San Diego, California - On August 9, 1979, the FBI San Diego field office experienced tragedy when two special agents were killed while on duty. Special Agents Robert Porter and Charles Elmore, assigned to the San Diego Division’s El Centro Resident Agency, were shot and killed when a gunman fired at the two special agents, who were alone in the office. Special Agents Porter and Elmore returned fire, wounding the gunman, but lost their own lives.

Tragedy is not singular to San Diego. August 9, 1979 marked the first day in FBI history that three special agents lost their lives due to adversarial action. Another special agent, Johnnie Oliver, was also killed in an office thousands of miles away. Special Agent Oliver, from the FBI’s Cleveland Division, lost his life while pursuing a fugitive who was wanted for kidnapping, rape, and armed robbery.

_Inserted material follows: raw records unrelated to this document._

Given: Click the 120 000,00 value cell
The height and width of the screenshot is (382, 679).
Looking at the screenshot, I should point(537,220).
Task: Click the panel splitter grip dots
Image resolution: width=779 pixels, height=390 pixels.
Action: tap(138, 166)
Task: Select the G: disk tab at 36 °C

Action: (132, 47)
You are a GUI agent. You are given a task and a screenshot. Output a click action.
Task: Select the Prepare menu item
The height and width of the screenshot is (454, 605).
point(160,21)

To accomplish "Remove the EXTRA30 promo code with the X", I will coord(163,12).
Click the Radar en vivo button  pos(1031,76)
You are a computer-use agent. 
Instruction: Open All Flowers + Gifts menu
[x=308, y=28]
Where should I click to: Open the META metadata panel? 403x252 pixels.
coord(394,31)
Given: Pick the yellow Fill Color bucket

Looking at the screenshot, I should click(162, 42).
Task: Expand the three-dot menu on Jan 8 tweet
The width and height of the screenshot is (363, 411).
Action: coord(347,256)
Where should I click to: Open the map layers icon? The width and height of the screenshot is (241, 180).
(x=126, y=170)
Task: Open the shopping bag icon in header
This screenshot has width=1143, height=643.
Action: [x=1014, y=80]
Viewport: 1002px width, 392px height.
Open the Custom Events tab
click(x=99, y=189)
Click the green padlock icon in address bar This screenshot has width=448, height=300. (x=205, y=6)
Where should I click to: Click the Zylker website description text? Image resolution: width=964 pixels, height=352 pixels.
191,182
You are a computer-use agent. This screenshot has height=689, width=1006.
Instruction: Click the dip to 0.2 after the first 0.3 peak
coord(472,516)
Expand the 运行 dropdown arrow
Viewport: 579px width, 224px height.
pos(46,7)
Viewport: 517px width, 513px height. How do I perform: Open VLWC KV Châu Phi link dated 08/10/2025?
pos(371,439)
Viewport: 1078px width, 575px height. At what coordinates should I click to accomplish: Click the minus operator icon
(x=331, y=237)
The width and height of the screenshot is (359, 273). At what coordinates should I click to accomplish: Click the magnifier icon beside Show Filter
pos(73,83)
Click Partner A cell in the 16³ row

Today, FBI San Diego, FBI Cleveland, and the Society of Former Special Agents of the FBI remember all three agents, as well as all the other special agents and professional staff who have lost their lives serving this nation. Being a special agent and a member of law enforcement, you become a family, even after retirement. The August 7th memorial ceremony is a time for reflection for the friends, family, and colleagues of those who have lost their lives serving to protect others.

As stated in the Director’s message on the Wall of Honor located in every FBI field office, “For these brave men and women, law enforcement was not merely a job—it was a calling. And they died as they lived, putting the safety of others before their own...committed to the FBI’s motto of Fidelity, Bravery, and Integrity above all else.”

According to the FBI’s Uniform Crime Reporting (UCR) Program, over the five year period of 2008-2012, a total of 8,587 federal law enforcement officers were killed or assaulted. During the same time period, within the Department of Justice (DOJ), there were three deaths, one a FBI special agent. There were also a total of 190 injuries reported for federal law enforcement within the DOJ. The UCR Program, since 1929, has provided reliable uniform crime statistics for the nation, which the FBI has been tasked to collect, publish, and archive. The annual UCR reports include information on the Law Enforcement Officers Killed and Assaulted, as well as other law enforcement reporting statistics. For more information on the UCR, visit http://www.fbi.gov/about-us/cjis/ucr/ucr.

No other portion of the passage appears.